My name is Michael Wehar, and I'm going to tell you about using Python
to build applications for language learning.
So let's jump right in. So I developed this
multiplatform tool called word of the hour,
or wath for short, and it helps you to learn words
in multiple languages. Every hour a vocabulary word
is posted, along with english definitions and translations
into over a dozen languages. Our main goal
with this multiplatform tool is basically
language learning is tough, and we want to provide
some simple content that you can digest on regular
time intervals that will help support you
and motivate you as a language learner.
So as I said, it's supported on many different platforms,
and we currently support web, Android, iOS,
Slack, Roku, Fire, TV, Electron,
and many more platforms. You can see some screenshots of
what wath looks like on these different platforms,
and Roku is one of our most popular platforms where there's an
active screen saver.
So how do we use Python? Python isn't the only
language we use, but it is a very important language to
us. So there's three core areas where we use
Python. The first is word selection. So we
need to select what words are we using to post. So we actually analyze
a data set of over 200,000 words, and we
run various statistical analyses to select
which words should be featured by wath.
So the next area where Python is really important
to us is crowdsourcing.

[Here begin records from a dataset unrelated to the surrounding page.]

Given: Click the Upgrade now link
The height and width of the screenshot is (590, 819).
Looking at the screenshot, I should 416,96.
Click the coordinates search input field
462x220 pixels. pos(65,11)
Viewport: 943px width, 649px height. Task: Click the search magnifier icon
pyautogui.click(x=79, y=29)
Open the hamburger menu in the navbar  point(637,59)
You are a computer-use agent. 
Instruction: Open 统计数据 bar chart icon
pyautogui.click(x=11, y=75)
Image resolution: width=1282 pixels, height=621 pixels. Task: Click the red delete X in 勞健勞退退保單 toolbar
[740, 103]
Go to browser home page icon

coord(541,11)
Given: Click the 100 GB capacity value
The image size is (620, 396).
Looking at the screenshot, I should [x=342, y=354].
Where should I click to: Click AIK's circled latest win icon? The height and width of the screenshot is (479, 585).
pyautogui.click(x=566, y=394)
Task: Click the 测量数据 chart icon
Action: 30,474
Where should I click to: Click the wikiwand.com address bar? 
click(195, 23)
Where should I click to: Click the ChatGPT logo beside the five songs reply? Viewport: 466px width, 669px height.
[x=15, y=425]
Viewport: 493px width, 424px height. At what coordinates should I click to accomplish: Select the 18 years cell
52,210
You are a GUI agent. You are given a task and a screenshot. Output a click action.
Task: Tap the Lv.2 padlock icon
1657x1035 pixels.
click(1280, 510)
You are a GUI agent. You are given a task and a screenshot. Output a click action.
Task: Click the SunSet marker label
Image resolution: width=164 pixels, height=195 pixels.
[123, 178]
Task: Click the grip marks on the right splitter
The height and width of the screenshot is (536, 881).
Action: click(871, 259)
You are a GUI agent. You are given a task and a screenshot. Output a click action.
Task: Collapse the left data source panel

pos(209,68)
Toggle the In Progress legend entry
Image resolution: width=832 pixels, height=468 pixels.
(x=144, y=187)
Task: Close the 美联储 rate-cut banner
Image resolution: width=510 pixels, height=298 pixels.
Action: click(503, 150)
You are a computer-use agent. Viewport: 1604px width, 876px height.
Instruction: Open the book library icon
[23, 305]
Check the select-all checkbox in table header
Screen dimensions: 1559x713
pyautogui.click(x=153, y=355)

We actually have
this whole system set up where users can
enter crowdsourcing data into Google
sheets, and we'll scrape from those Google sheets and
combine all the data together, and that'll help
us to provide better content in the future. So we've actually
crowdsourced over 35,000 translations.
And the next area is social media posts.
So posting this language content regularly to relevant
social media platforms is an important part of
this tool. So those are the three
areas where Python is really important to us.
And I want to go into a little bit more detail about that.
So with word selection, we start with
over 200,000 words, and we have to generate,
generate these relevant features about those words.
And then we have to do ranking and filtering. We have various processes
for doing that. And some of these features we
generate are based on the frequency dependency between
words, and also context of where that word appears in
different situations. So in order to do
this word selection in Python, we have to do some file IO.
We have to actually read in these data files that contain a lot of
text and language data. We have to build up these dictionaries
where we basically map words to information
about them, and then we have to do various sorting
procedures to basically rank
or filter the words. And we also
use regex. And regex allows us to
basically parse or detect certain patterns
within the data associated with the words.
Okay. And in Python, all of these things are readily available.
So for crowdsourcing, again, we need to do some file
I o. But let's talk a little bit about the crowdsourcing.
So we actually do crowdsourcing for 40 different languages.
And as I said before, we've received over 35,000 crowdsourced
translation submissions from users. And many
of these 35,000 submissions have been edited,
modified, and keep being updated.
So if you include all those updates and edits,
it's many more than 35,000.
And there are two languages where we've
had a really enthusiastic group of users
supporting the crowdsourcing, and that's Portuguese and. Cornish.
But we've had many other languages with users
who are really enthusiastic as well, but didn't quite submit
as much as was submitted for Portuguese and.
Cornish so, again, we use
file IO, where basically we're
reading in all kinds of past data submissions
that act as a sort of basis for some of our translations.
Then we make requests to our Google sheets and various
sources where the crowdsourcing data has been submitted.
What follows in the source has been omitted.